PROBLEM:
Which lines below fall between the one containing "Исследования сосудови эхокардиография" and the one containing "[Open search in the mobile overlay] (94, 234)"? Repeat them exactly, counting both of those lines, and add nothing else.

Stored data:
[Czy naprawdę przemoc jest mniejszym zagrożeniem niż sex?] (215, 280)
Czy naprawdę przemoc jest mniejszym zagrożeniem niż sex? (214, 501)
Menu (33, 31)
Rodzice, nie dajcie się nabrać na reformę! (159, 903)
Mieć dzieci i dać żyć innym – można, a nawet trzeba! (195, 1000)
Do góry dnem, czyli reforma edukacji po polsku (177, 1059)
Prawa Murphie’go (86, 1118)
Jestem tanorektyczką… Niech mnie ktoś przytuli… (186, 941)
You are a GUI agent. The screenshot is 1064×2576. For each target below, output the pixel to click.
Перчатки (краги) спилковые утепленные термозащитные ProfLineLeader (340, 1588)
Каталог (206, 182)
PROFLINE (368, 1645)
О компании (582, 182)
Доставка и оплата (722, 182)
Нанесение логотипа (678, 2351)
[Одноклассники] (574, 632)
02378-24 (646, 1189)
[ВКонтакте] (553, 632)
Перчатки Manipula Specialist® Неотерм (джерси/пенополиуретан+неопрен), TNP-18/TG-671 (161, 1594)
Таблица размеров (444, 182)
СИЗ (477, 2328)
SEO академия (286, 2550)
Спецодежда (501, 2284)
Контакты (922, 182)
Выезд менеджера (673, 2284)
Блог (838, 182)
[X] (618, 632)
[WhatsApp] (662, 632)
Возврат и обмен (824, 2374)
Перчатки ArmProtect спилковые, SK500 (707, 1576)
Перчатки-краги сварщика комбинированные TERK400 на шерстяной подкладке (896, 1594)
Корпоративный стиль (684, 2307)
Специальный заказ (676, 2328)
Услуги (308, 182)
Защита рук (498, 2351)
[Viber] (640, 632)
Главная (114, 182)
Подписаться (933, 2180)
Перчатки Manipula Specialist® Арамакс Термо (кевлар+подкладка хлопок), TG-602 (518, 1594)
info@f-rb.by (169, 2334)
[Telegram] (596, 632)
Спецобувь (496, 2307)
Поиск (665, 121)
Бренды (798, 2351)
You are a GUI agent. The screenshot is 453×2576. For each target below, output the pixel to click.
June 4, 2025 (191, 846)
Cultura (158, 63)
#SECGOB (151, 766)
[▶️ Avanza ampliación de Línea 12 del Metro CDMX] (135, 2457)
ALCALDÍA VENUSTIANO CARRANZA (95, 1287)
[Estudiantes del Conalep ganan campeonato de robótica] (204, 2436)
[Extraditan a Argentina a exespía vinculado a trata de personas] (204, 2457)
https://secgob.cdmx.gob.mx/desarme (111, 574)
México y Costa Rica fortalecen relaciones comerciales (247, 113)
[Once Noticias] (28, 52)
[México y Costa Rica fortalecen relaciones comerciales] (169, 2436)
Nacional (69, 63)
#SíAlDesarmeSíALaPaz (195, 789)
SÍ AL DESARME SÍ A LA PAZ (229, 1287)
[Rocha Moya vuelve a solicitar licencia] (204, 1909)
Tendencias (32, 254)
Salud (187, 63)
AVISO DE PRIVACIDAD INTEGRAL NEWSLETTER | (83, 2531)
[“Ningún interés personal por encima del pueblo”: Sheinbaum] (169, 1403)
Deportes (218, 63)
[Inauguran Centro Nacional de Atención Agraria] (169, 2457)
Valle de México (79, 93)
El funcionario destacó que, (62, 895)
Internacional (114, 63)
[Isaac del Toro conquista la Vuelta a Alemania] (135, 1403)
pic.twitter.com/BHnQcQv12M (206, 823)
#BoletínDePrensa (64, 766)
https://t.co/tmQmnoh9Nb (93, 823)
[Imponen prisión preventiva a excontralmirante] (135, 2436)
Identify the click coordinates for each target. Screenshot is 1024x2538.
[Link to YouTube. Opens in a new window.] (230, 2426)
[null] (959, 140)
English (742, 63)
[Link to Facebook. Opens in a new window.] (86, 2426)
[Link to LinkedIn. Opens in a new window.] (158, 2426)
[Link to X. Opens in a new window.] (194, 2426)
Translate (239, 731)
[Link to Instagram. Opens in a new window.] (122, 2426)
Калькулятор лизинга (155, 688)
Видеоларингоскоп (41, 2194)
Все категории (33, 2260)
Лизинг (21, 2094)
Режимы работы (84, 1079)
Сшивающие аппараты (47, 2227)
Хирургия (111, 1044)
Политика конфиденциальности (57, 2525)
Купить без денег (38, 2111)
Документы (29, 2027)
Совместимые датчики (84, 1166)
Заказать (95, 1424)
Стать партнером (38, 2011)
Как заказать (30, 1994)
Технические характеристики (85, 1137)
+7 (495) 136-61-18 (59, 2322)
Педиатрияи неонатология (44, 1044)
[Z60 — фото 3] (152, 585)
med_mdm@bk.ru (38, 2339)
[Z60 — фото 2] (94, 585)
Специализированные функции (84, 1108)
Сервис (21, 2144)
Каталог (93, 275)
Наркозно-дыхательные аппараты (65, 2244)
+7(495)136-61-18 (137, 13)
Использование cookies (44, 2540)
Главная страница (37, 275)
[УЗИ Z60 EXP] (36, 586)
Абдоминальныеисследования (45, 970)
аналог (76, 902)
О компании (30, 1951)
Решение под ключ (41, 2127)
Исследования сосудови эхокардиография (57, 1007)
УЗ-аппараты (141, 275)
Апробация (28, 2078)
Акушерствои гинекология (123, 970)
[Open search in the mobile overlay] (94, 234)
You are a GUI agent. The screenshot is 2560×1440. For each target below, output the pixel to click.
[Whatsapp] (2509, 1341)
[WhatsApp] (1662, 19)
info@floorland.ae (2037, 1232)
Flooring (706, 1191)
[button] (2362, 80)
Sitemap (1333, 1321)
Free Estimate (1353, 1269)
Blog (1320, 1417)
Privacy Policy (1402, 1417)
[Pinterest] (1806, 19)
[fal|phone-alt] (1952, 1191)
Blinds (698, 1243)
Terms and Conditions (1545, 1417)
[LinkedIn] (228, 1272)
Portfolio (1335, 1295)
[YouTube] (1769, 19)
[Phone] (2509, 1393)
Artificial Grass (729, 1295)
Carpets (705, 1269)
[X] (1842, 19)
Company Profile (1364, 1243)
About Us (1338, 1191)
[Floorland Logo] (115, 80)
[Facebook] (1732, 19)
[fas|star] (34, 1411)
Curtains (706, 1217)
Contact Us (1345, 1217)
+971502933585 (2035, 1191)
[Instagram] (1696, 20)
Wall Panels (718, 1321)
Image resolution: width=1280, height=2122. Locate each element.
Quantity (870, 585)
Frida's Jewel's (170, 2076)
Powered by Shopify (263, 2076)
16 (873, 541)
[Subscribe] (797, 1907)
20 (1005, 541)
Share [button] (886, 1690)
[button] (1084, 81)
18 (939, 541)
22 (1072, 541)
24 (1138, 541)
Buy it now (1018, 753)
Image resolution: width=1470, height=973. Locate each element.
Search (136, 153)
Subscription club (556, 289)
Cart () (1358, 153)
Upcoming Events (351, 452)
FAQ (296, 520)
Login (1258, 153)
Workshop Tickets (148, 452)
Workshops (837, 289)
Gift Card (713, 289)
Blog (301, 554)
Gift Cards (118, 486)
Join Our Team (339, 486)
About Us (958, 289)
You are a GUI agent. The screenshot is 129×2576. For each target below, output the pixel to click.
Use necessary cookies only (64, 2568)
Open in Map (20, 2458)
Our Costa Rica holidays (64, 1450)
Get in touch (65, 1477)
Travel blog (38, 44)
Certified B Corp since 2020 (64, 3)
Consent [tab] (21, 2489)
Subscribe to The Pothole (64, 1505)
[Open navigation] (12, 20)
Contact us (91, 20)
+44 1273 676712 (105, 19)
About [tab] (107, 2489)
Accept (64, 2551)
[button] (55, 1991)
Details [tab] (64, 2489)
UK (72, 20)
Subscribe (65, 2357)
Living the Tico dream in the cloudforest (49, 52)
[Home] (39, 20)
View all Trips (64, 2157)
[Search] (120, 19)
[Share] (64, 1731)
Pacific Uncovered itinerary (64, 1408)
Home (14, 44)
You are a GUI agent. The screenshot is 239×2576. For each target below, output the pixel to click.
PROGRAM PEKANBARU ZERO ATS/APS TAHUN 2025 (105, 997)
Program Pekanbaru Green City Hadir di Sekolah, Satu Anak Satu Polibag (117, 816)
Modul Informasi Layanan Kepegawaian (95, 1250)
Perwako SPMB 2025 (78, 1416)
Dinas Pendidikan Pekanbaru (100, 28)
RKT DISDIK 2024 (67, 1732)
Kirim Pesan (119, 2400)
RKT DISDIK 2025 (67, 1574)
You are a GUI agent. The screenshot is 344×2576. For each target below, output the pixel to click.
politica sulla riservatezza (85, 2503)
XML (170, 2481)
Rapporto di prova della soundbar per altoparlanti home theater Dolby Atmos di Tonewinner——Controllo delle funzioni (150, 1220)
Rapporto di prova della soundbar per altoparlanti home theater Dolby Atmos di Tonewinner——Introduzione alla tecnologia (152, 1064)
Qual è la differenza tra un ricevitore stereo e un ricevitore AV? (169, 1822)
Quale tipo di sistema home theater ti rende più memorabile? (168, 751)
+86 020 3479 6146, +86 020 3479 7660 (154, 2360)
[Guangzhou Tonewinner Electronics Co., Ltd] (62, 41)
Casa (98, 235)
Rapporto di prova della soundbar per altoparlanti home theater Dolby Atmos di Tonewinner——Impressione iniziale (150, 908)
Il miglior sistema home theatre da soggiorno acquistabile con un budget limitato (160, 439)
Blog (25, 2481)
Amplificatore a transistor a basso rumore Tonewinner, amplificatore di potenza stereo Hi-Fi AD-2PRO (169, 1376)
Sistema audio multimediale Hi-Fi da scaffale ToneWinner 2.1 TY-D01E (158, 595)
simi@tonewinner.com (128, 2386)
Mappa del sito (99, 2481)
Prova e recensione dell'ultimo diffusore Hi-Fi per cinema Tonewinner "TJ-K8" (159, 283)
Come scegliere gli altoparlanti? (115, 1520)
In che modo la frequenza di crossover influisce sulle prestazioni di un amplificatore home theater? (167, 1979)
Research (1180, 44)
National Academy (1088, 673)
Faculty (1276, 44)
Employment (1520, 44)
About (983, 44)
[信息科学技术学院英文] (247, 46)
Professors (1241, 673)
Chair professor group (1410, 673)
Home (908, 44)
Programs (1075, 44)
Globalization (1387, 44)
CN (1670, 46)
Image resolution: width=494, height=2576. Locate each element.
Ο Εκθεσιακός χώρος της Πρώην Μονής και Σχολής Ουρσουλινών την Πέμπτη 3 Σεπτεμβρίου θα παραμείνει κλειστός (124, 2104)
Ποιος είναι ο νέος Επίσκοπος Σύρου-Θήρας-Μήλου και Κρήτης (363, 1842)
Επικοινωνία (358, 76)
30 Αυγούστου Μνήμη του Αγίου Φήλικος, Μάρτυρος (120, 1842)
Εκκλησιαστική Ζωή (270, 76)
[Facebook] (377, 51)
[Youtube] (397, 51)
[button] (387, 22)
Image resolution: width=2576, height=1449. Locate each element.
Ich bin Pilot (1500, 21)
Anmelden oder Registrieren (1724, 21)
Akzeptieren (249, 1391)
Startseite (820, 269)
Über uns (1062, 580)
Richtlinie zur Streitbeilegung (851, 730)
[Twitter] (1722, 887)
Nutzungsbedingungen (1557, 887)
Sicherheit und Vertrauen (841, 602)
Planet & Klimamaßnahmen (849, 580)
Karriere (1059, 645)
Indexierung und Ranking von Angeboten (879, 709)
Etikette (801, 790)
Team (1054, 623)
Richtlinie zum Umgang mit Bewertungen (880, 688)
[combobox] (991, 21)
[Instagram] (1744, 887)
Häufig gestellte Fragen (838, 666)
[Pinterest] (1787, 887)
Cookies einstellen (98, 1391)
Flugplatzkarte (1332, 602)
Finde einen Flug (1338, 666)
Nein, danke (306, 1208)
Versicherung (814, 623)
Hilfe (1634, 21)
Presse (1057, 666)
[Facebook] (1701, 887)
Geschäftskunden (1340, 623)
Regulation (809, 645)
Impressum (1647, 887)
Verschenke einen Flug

ANSWER SECTION:
Исследования сосудови эхокардиография (57, 1007)
УЗ-аппараты (141, 275)
Апробация (28, 2078)
Акушерствои гинекология (123, 970)
[Open search in the mobile overlay] (94, 234)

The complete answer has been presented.